Method: 30 healthy subjects and 30 chronic cough patients were studied in two sequential trials. For both studies, cough reflex sensitivity to citric acid (C5) was measured on two occasions with urge-to-cough rated following each inhalation; between challenges subjects were randomised to (i) no intervention (ii) mindfulness or (iii) no intervention but modified cough challenge (subjects suppress coughing). For the healthy volunteers, measures were one hour apart and mindfulness was practiced for 15 minutes. For the chronic cough patients measures were 1 week apart and mindfulness practiced daily for 30 minutes.
Results: In healthy volunteers, median change (IQR) in cough reflex sensitivity (logC5) for no intervention, mindfulness and suppression was +1.0(0.0 to +1.3), +2.0(+1.0 to +3.0) and +3.0(+2.8 to +3.0) doubling concentrations (dc) (p=0.003); significant reductions for both mindfulness (p=0.043) and suppression (p=0.002) over no intervention.

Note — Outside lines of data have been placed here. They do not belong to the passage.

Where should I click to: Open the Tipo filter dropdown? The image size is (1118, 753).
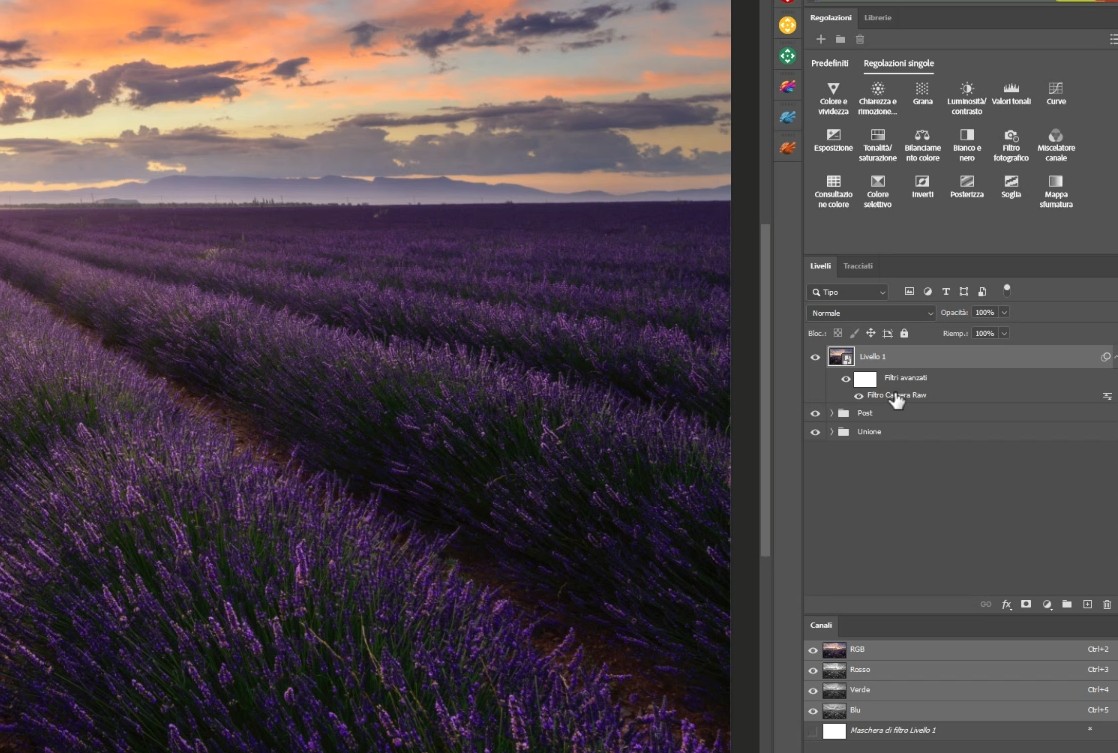coord(847,291)
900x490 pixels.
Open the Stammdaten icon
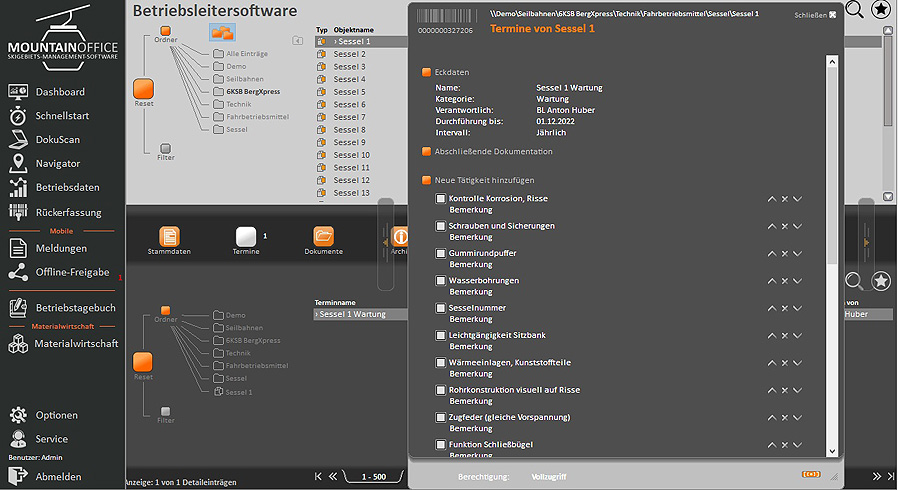coord(170,237)
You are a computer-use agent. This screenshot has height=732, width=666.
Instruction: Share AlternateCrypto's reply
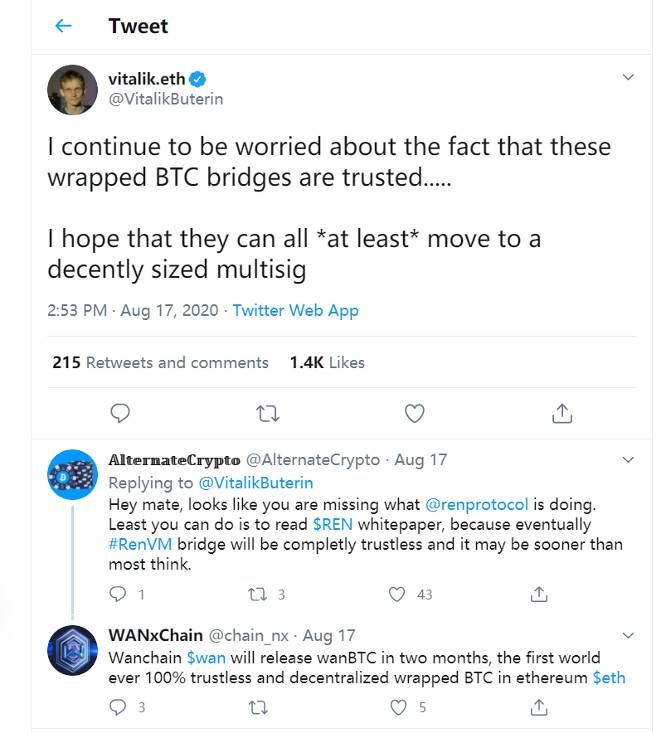point(539,594)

In cough patients, median change (IQR) in logC5 for no intervention, mindfulness training and voluntary suppression was 0.0(-1.0 to +1.0), +1.0(-0.3 to +1.0) and +1.0(+1.0 to +2.0)dc, (p=0.046); significant reduction for suppression (p=0.02) but not mindfulness (p=0.35). Urge-to-cough did not change after mindfulness compared to control in either healthy (p=0.33) or chronic cough subjects (p=0.47).
Conclusion: Compared to control, mindfulness decreased cough reflex sensitivity in healthy volunteers, but did not alter cough threshold in chronic cough patients. Both groups were able to suppress cough responses to citric acid inhalation.